表2 正交试验结果Table 2 Result of orthogonal experiments
极差分析表明,各因素对绿原酸得率的影响程度为:C>A>B,即提取温度对绿原酸得率影响最大,其次是料液比,影响最小的因素是提取时间。比较A、B、C等因素的K1、K2和K3数据,3个因素的最优组合是A2B1C2,即绿原酸水提法的最佳工艺条件是:料液比为1∶8,提取时间 70 min,提取温度 80℃,以热水作为溶剂提取杜仲叶2次,测得此条件下的绿原酸得率为1.78%。
2.2 绿原酸的纯化工艺研究
2.2.1 绿原酸的纯化
将杜仲叶阴干并粉碎,按2.1.3确定的最佳工艺进行提取。将提取物减压浓缩得到粗提物。向粗提物中添加等量的工业酒精,经过多次的搅拌、沉淀,乙醇部分合并,减压浓缩至无乙醇蒸出。通过此操作除去浸膏中大量的多糖、淀粉、蛋白质等得粗浸膏。利用D-101大孔吸附树脂纯化所得粗浸膏,水-乙醇进行梯度洗脱,收集水相部分,减压浓缩得到浸膏。利用硅胶柱层析进一步对浸膏进行纯化。以乙酸乙酯-甲醇进行梯度洗脱(乙酸乙酯-甲醇体积比分别为 1∶0,20∶1,10∶1,5∶1,10∶3,5∶2,2∶1,5∶3,10∶7,1∶1,0∶1),利用薄层层析,结合标准品对化合物进行比较。经薄层层析后发现5∶2梯度洗脱液含有与绿原酸标准品相同Rf值的斑点。经多次硅胶柱层析后,再以甲醇为洗脱剂,利用Sephadex LH-20凝胶柱层析进行纯化。收集、合并与标准品具有相同Rf值斑点的洗脱液,挥干洗脱剂后得到白色固体。
2.2.2 化合物纯度检测与结构鉴定
以不同极性的展开剂将上述白色固体进行薄层层析,显色后在紫外灯下进行观察,看是否呈现单一斑点,若始终呈现单一的特征斑点;或利用熔点仪测定熔点,若熔程较短且与文献值相符,可确定为纯品化合物。

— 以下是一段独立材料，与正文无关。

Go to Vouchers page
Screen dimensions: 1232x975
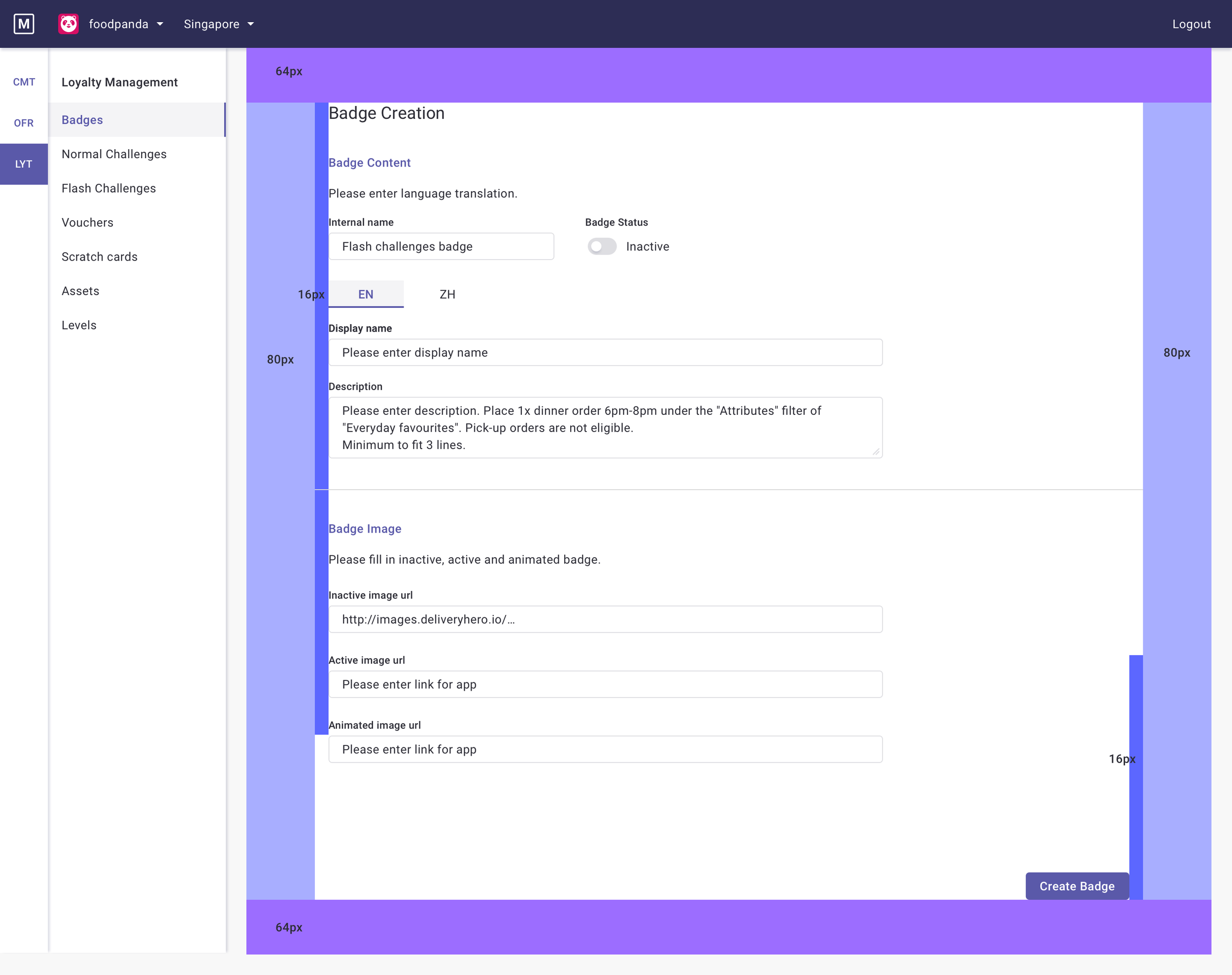[x=87, y=223]
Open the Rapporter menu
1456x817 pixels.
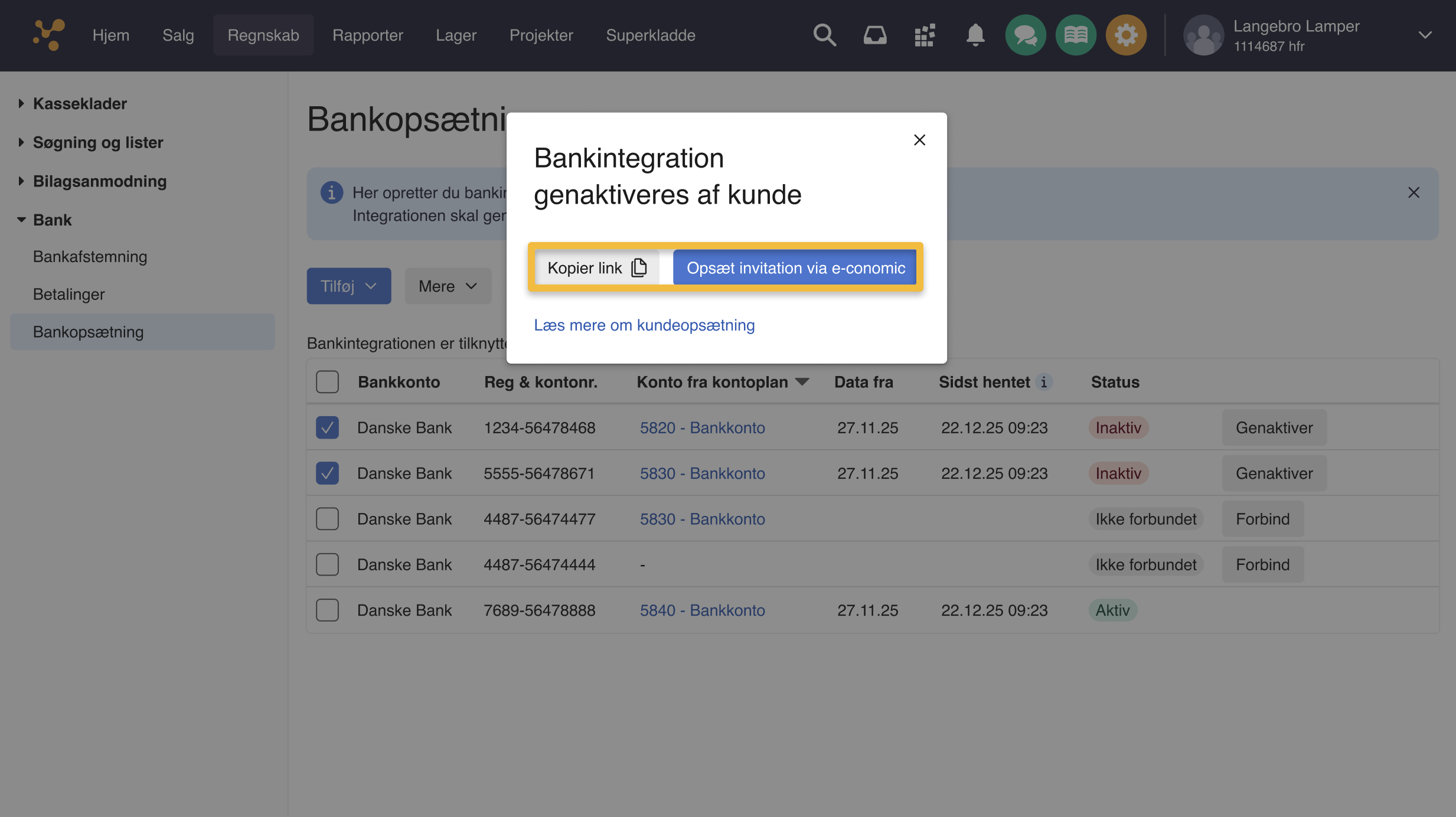click(367, 35)
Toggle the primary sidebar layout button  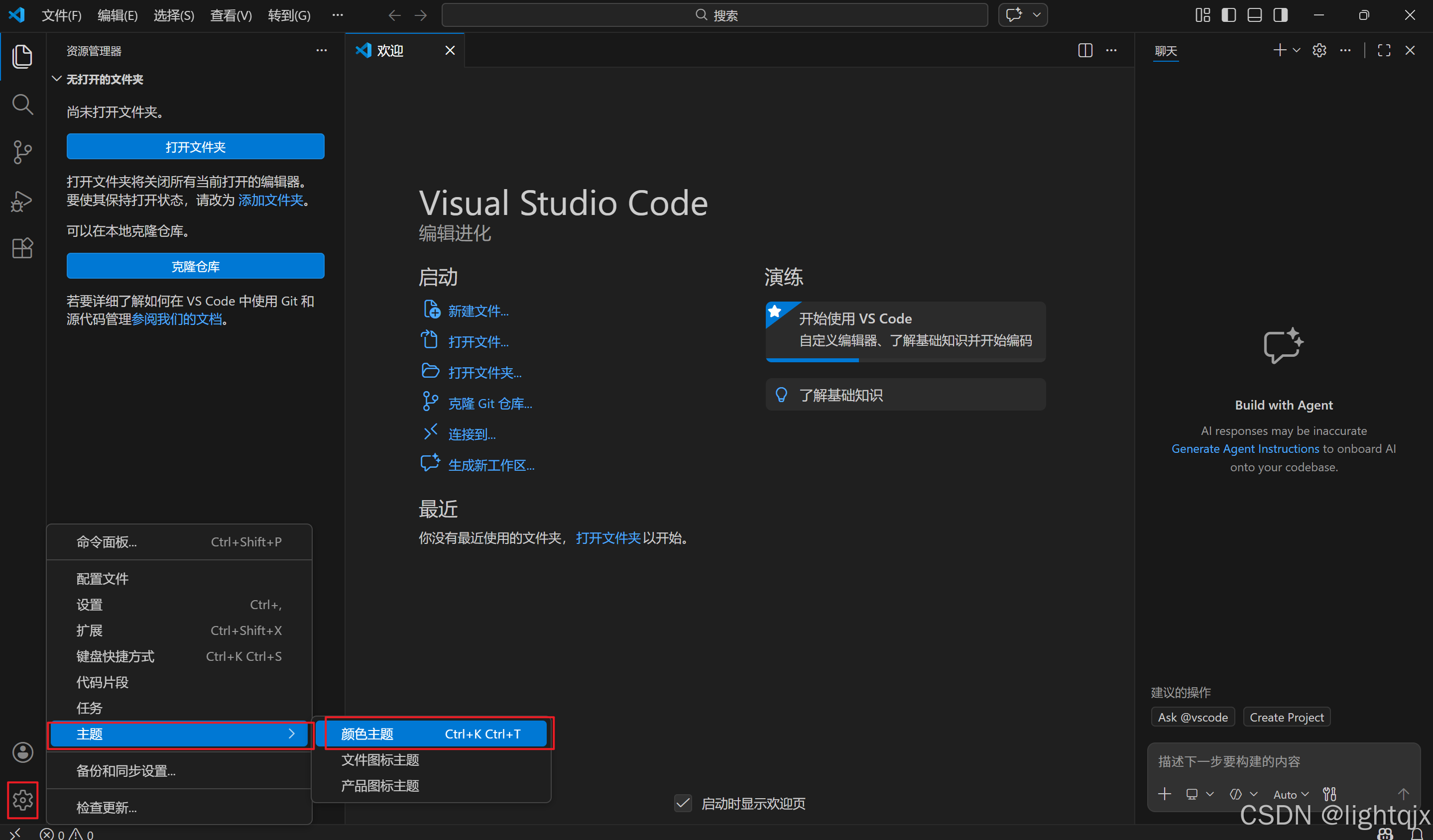point(1228,15)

同时,利用1H-NMR、13C-NMR等波谱技术进行分析测定,确定化合物的结构。
2.2.3 结果
2.2.3.1 纯度的检测
分离得到的白色固体,易溶于乙醇、丙酮等极性溶剂,难溶于氯仿等低极性溶剂。经检测其熔点为207℃~208℃,与绿原酸的熔点相同,向白色固体中加入少量绿原酸标准品,其熔点不发生变化。同时薄层色谱呈现出单一斑点,且与标准品有相同的Rf值,由此可初步确定白色固体为绿原酸。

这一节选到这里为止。